> [What the exercise asks]: Rewrite the material below, replacing "Instruction" with "Command" wherever it appears and leaving everything else unchanged.
- - -
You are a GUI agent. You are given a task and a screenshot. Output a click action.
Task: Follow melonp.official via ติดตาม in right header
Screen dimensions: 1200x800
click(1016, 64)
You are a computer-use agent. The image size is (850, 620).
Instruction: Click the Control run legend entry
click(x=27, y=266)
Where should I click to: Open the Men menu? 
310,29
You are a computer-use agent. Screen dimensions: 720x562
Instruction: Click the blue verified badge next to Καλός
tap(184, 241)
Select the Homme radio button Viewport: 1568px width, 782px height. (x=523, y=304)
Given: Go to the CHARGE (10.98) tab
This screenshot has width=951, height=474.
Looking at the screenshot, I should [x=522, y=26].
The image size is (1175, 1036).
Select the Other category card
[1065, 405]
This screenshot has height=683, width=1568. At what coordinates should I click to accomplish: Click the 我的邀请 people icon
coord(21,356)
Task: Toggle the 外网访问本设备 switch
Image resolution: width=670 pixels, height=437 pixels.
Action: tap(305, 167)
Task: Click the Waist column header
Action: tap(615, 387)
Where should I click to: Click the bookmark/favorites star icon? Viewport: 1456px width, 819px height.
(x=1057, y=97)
- - -
> [Solution for this task]:
You are a GUI agent. You are given a task and a screenshot. Output a click action.
Task: Follow melonp.official via ติดตาม in right header
Screen dimensions: 1200x800
click(1016, 64)
You are a computer-use agent. The image size is (850, 620).
Command: Click the Control run legend entry
click(x=27, y=266)
Where should I click to: Open the Men menu? 
310,29
You are a computer-use agent. Screen dimensions: 720x562
Command: Click the blue verified badge next to Καλός
tap(184, 241)
Select the Homme radio button Viewport: 1568px width, 782px height. (x=523, y=304)
Given: Go to the CHARGE (10.98) tab
This screenshot has width=951, height=474.
Looking at the screenshot, I should [x=522, y=26].
The image size is (1175, 1036).
Select the Other category card
[1065, 405]
This screenshot has height=683, width=1568. At what coordinates should I click to accomplish: Click the 我的邀请 people icon
coord(21,356)
Task: Toggle the 外网访问本设备 switch
Image resolution: width=670 pixels, height=437 pixels.
Action: tap(305, 167)
Task: Click the Waist column header
Action: tap(615, 387)
Where should I click to: Click the bookmark/favorites star icon? Viewport: 1456px width, 819px height.
(x=1057, y=97)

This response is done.